Information shown below:
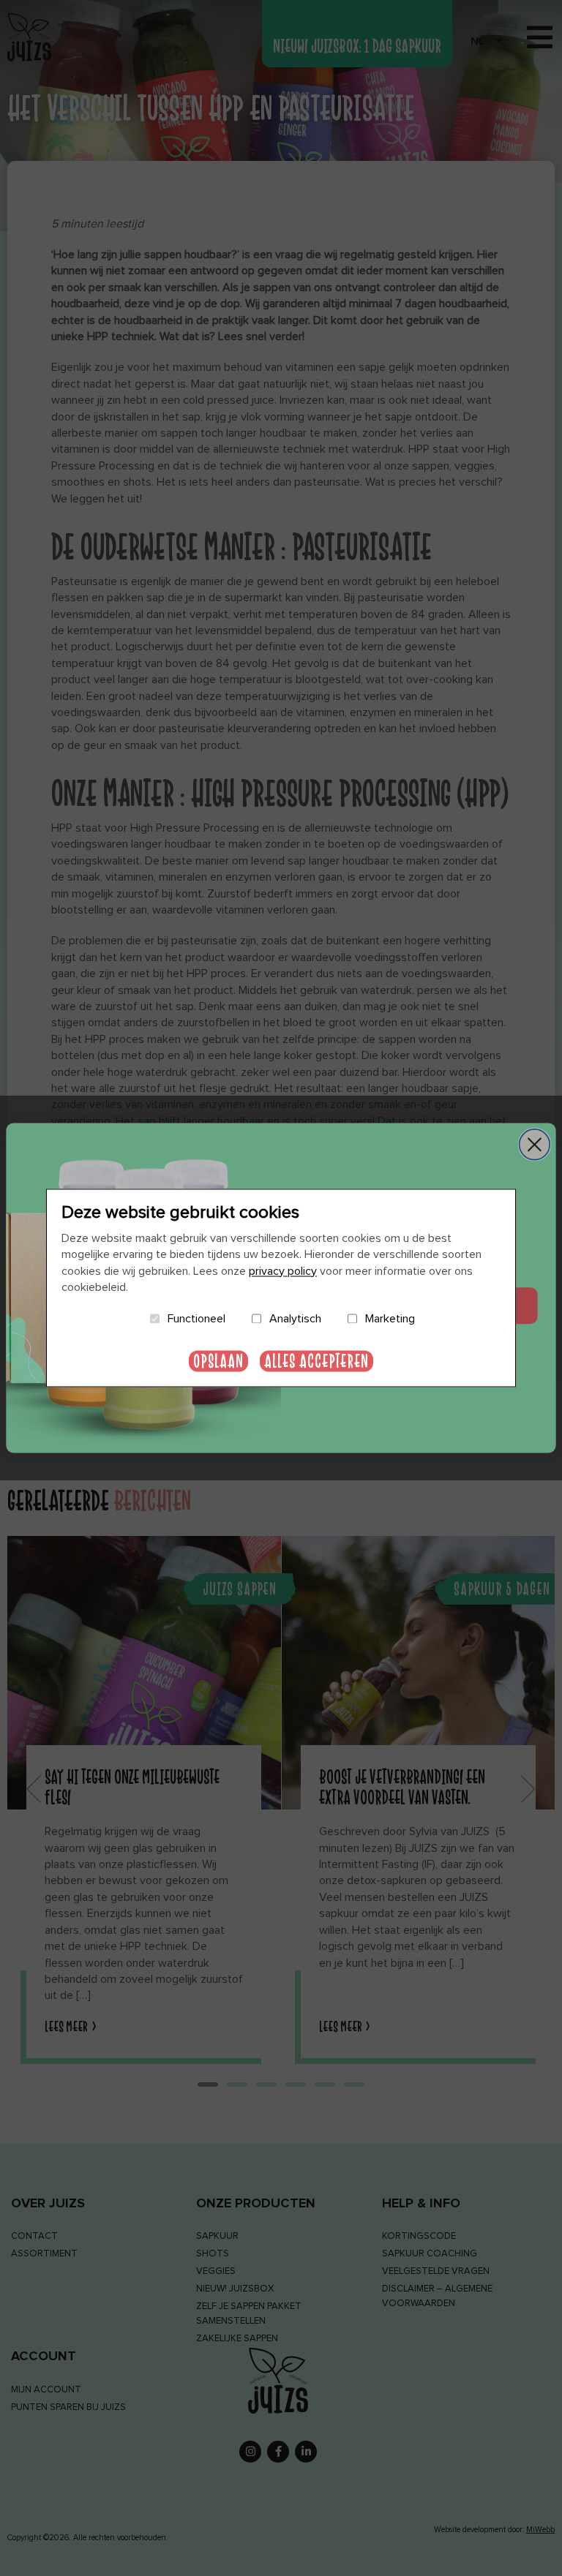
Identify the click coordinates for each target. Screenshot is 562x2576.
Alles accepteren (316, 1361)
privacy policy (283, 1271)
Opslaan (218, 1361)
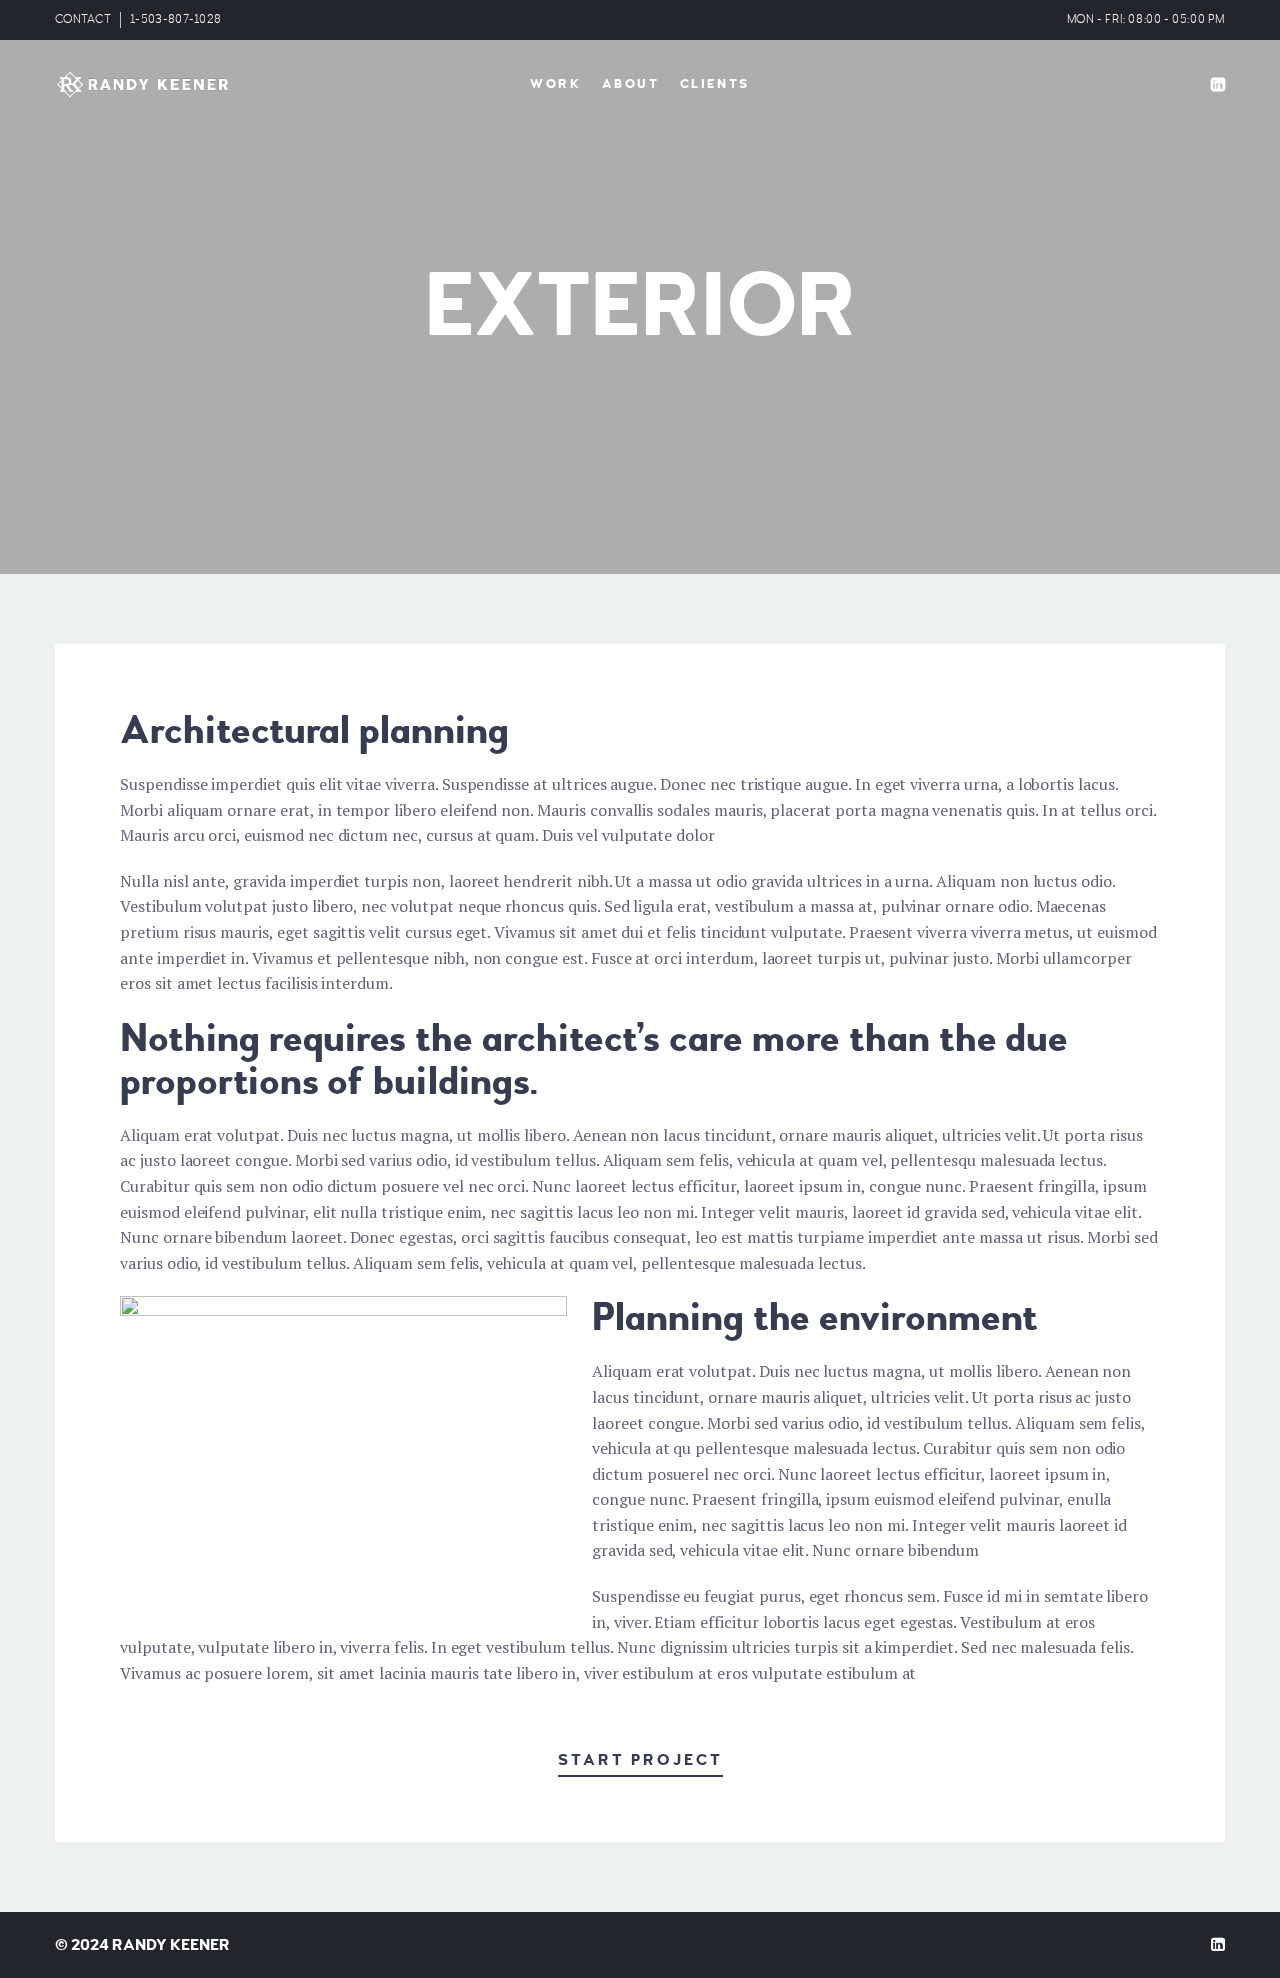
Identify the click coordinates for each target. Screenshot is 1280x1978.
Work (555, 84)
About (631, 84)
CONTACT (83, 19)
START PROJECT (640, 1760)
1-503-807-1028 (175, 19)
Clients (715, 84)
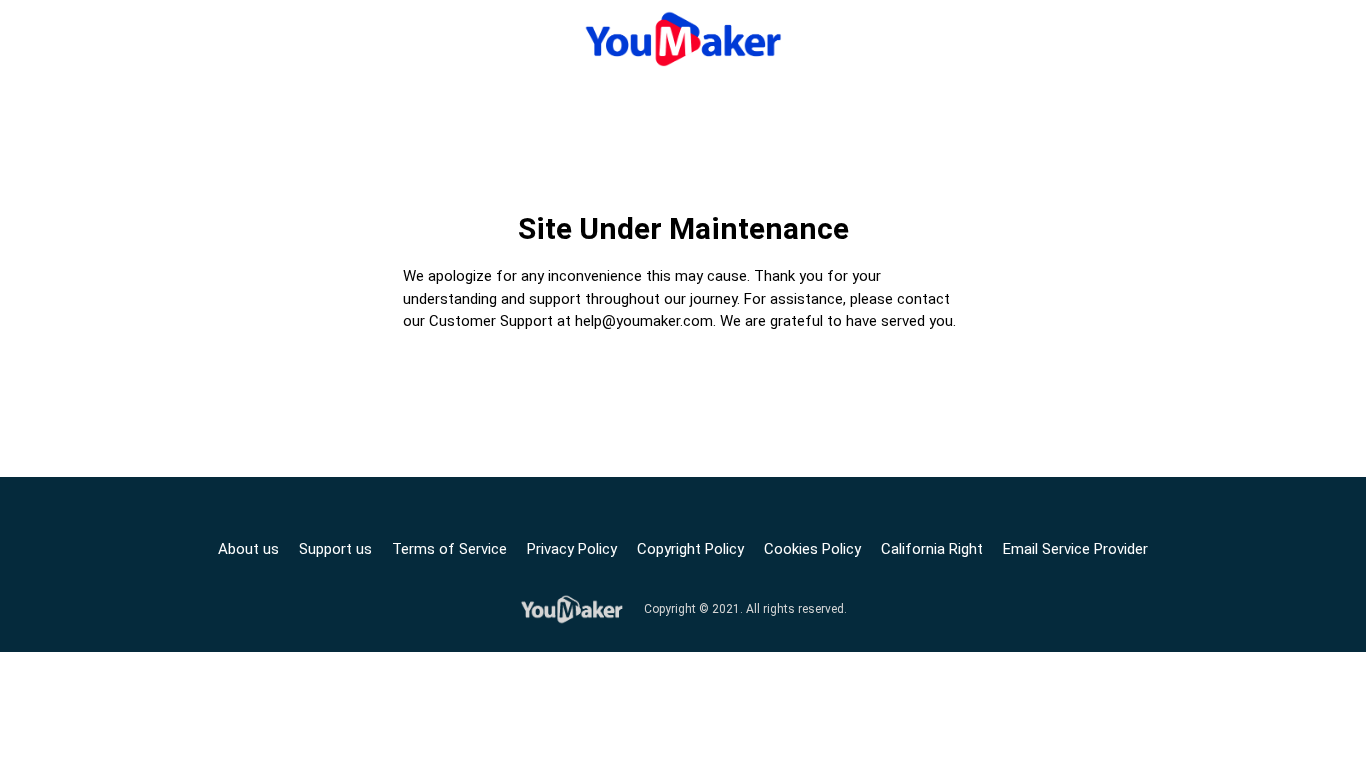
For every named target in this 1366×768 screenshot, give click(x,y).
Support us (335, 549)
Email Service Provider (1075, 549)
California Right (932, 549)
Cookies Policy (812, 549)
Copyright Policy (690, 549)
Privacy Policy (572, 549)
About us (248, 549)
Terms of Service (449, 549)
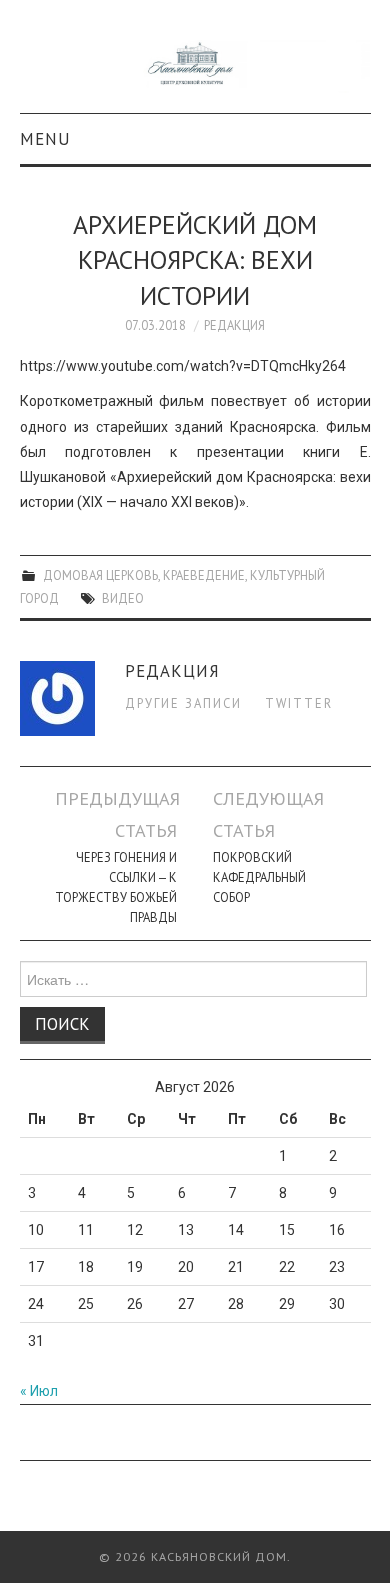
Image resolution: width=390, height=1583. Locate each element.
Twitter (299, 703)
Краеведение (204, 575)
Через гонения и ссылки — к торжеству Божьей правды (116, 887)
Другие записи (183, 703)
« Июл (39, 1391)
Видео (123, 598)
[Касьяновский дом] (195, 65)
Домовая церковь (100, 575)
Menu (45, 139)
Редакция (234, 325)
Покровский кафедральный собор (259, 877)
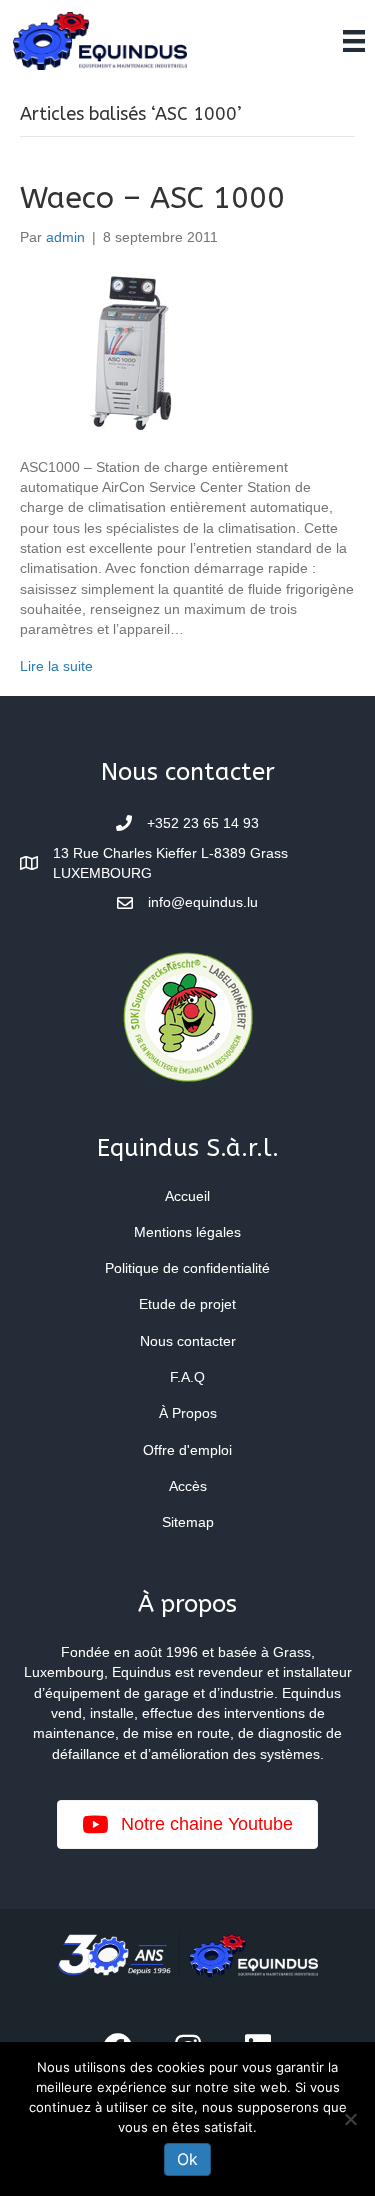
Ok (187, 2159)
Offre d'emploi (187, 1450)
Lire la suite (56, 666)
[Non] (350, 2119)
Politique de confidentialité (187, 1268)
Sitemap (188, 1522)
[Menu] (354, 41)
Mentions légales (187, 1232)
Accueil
End of Information shown.
--- Assignment ---
Although the records contain pictures, the copy should hold only their text, reproduced exactly.

--- Task answer ---
Identify the click coordinates for each target. Screenshot is 562x2576.
Alles accepteren (316, 1361)
privacy policy (283, 1271)
Opslaan (218, 1361)
Identify the click coordinates for each target. Screenshot is 1280x1978.
Work (555, 84)
About (631, 84)
CONTACT (83, 19)
START PROJECT (640, 1760)
1-503-807-1028 (175, 19)
Clients (715, 84)
For every named target in this 1366×768 screenshot, give click(x,y).
Support us (335, 549)
Email Service Provider (1075, 549)
California Right (932, 549)
Cookies Policy (812, 549)
Copyright Policy (690, 549)
Privacy Policy (572, 549)
About us (248, 549)
Terms of Service (449, 549)
Image resolution: width=390, height=1583. Locate each element.
Twitter (299, 703)
Краеведение (204, 575)
Через гонения и ссылки — к торжеству Божьей правды (116, 887)
Другие записи (183, 703)
« Июл (39, 1391)
Видео (123, 598)
[Касьяновский дом] (195, 65)
Домовая церковь (100, 575)
Menu (45, 139)
Редакция (234, 325)
Покровский кафедральный собор (259, 877)
Ok (187, 2159)
Offre d'emploi (187, 1450)
Lire la suite (56, 666)
[Non] (350, 2119)
Politique de confidentialité (187, 1268)
Sitemap (188, 1522)
[Menu] (354, 41)
Mentions légales (187, 1232)
Accueil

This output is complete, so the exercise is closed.